CITIES WITH Farm Rancher OPPORTUNITIES IN Illinois


JOB DESCRIPTION: Farm Rancher

Farm Rancher video from the State of New Jersey Dept. of Labor and Workforce Development

In general, farm ranchers, on an ownership or rental basis, operate farms, or other agricultural production establishments which produce crops, horticultural specialties, or animal specialties. They also may plant, cultivate, harvest, perform post-harvest activities, and market crops and livestock; may hire, train, and supervise farm workers or supervise a farm labor contractor; may prepare cost, production, and other records.

Every day, farm ranchers are expected to be able to lift, push and move large and heavy objects. They need to maintain precise control of objects and devices through a range of movements.

Similar jobs with educational opportunities in Illinois include:

  • Aquaculture Director. Direct and coordinate, through subordinate supervisory personnel, activities of workers engaged in fish hatchery production for corporations, cooperatives, or other owners.
  • Crop and Livestock Manager. Direct and coordinate, through subordinate supervisory personnel, activities of workers engaged in agricultural crop production for corporations, cooperatives, or other owners.

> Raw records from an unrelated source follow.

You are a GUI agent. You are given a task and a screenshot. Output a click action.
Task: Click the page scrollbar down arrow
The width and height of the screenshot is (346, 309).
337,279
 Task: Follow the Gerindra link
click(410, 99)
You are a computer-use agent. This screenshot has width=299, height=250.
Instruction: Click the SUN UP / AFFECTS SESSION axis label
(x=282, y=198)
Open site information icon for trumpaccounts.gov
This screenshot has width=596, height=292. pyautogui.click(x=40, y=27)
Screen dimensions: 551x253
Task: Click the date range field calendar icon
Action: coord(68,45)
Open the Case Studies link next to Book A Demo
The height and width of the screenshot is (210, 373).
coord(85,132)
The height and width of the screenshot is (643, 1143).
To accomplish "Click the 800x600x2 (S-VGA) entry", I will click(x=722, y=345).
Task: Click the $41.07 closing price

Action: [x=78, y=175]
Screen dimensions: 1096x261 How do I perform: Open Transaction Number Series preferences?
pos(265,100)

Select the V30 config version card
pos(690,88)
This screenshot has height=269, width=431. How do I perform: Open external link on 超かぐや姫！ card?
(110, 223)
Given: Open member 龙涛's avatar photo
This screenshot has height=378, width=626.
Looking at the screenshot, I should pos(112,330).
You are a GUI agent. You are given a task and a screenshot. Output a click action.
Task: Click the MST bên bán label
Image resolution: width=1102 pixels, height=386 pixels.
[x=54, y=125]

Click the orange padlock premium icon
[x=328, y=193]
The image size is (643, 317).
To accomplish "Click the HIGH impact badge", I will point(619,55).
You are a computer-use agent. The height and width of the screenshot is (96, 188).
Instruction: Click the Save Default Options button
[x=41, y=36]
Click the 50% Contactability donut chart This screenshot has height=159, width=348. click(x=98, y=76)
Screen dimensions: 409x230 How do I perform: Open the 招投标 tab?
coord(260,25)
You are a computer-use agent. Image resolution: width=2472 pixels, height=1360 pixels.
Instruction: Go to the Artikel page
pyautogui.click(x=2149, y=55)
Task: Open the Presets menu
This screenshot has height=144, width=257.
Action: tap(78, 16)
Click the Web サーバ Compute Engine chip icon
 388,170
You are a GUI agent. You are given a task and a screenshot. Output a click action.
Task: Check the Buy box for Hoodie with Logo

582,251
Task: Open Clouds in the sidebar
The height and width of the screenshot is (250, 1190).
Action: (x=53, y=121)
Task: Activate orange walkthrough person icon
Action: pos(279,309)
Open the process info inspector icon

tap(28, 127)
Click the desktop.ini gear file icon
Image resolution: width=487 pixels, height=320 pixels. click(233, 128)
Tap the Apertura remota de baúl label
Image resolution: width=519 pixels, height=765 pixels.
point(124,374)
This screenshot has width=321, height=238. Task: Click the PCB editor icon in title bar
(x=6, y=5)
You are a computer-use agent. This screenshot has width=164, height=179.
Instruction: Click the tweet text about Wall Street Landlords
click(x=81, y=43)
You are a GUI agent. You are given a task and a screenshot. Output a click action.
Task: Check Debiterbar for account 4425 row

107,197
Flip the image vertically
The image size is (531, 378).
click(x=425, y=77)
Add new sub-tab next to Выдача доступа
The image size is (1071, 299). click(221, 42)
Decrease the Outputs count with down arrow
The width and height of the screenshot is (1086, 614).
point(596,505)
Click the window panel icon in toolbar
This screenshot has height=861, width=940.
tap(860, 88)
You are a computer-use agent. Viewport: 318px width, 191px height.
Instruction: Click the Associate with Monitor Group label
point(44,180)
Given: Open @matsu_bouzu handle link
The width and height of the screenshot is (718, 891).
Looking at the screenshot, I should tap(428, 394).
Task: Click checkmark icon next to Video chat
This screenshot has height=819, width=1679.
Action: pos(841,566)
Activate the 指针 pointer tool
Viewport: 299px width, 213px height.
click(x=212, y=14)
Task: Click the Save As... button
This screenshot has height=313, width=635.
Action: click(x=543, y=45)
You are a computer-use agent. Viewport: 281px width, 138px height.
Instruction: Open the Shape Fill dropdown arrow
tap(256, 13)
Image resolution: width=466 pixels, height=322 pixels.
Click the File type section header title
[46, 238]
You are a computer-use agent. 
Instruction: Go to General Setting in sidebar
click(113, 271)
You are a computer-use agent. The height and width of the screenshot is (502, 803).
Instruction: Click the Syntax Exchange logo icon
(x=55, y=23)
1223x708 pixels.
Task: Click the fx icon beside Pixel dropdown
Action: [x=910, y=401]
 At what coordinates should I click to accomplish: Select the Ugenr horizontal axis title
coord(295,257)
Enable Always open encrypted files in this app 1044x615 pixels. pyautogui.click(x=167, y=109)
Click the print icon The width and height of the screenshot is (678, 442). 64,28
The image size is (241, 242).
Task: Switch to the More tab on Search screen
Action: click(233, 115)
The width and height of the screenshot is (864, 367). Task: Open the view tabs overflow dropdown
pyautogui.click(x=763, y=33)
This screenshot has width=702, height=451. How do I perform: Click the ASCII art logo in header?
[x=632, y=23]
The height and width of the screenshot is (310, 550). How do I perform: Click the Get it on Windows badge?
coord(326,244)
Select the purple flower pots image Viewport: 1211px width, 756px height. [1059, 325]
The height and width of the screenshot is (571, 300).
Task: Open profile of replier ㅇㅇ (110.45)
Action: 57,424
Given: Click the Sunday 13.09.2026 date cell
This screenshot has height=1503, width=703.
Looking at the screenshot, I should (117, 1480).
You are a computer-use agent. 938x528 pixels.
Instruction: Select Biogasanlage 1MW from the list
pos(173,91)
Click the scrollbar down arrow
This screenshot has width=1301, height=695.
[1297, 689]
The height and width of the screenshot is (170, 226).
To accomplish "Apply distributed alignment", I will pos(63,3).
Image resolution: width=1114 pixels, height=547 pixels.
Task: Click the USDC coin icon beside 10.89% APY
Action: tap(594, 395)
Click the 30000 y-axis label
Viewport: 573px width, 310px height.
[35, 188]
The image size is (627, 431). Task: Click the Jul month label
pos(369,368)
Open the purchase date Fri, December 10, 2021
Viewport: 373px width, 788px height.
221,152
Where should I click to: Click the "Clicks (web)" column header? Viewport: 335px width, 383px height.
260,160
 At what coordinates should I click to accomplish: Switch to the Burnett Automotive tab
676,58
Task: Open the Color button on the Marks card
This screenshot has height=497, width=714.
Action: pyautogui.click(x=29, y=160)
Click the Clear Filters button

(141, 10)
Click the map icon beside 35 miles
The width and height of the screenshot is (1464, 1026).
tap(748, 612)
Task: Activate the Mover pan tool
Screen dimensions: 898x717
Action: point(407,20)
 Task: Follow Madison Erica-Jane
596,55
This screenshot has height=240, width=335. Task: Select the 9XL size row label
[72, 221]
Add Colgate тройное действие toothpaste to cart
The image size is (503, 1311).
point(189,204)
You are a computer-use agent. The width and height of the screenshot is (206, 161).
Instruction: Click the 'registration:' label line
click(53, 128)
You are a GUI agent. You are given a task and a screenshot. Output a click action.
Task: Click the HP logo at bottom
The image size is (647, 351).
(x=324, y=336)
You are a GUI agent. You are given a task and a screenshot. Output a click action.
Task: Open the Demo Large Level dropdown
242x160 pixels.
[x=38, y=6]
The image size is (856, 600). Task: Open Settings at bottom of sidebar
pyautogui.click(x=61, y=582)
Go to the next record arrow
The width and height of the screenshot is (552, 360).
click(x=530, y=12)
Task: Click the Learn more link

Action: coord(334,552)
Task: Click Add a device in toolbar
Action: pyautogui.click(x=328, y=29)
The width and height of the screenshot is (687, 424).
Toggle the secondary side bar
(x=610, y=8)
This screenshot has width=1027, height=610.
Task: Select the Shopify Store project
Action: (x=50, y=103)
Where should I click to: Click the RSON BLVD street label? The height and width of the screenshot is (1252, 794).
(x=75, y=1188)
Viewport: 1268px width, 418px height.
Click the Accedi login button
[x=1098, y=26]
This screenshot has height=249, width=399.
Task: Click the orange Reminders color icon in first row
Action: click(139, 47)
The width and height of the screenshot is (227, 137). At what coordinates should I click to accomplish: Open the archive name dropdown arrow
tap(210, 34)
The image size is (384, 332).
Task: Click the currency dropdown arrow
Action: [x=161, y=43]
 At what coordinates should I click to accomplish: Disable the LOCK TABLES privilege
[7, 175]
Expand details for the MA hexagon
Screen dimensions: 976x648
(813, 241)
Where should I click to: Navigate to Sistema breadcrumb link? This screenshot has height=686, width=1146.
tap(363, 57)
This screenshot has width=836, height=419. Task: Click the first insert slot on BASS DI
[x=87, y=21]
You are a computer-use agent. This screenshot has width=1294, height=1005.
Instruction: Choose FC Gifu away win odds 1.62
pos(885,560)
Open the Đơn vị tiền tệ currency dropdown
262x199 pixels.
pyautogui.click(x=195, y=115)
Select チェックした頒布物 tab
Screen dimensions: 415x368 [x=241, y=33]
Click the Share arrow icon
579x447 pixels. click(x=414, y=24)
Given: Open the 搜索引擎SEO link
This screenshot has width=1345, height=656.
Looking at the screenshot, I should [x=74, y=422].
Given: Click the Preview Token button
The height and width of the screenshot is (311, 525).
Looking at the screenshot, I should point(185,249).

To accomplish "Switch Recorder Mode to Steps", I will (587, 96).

LOCATION INFORMATION: Illinois

Illinois
Illinois photo by Hary Han

Illinois has a population of 12,910,409, which has grown by 3.95% in the last 10 years. Nicknamed the "Land of Lincoln," its capital is Springfield, though its largest city is Chicago. In 2008, there were a total of 7,657,328 jobs in Illinois. The average annual income was $42,540 in 2008, up from $41,720 in 2007. The unemployment rate in Illinois was 10.1% in 2009, which has grown by 3.7% since the previous year. Roughly 26.1% of Illinois residents have college degrees, which is higher than the national average.

The top industries in Illinois include construction machinery merchant wholesalers, beer, wine, and distilled alcoholic beverage merchant wholesalers, and nonchocolate confectionery manufacturing. Notable tourist attractions include the Chicago Peregrine Release, the Dusable Museum of African American History, and the Chinatown Museum Foundation.